_YOUR INSTRUCTIONS:_ Which lines of the following records contain the word "Task"? Pick out each one and copy it in full.

# start of EXTRACTED RECORDS

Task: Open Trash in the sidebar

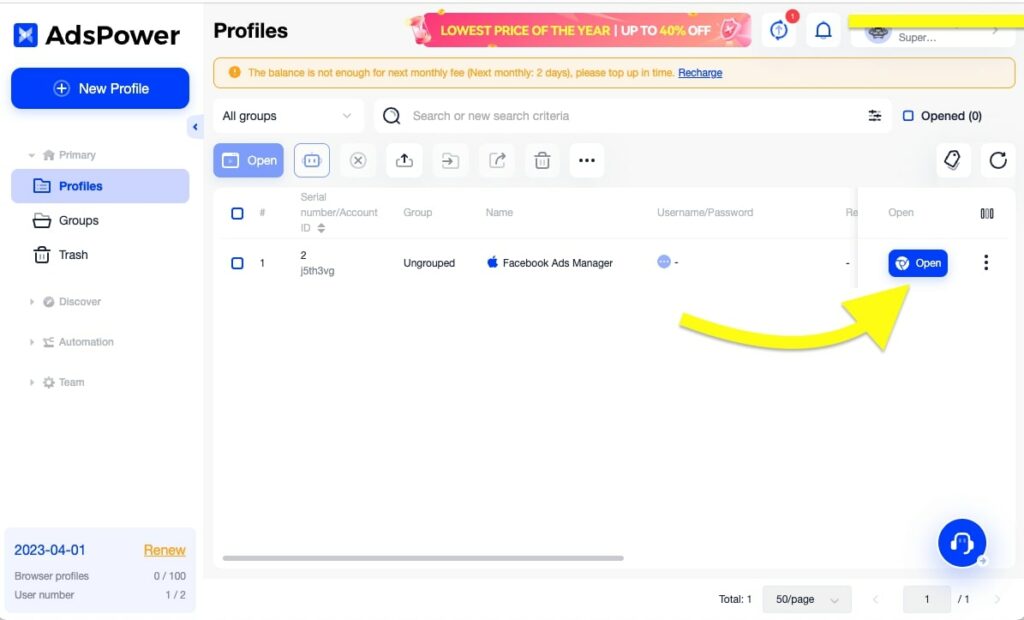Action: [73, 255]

# end of EXTRACTED RECORDS
# start of EXTRACTED RECORDS

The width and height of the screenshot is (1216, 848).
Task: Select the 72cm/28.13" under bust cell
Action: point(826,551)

# end of EXTRACTED RECORDS

_EXPECTED ANSWER:_
Task: Open Trash in the sidebar
Task: Select the 72cm/28.13" under bust cell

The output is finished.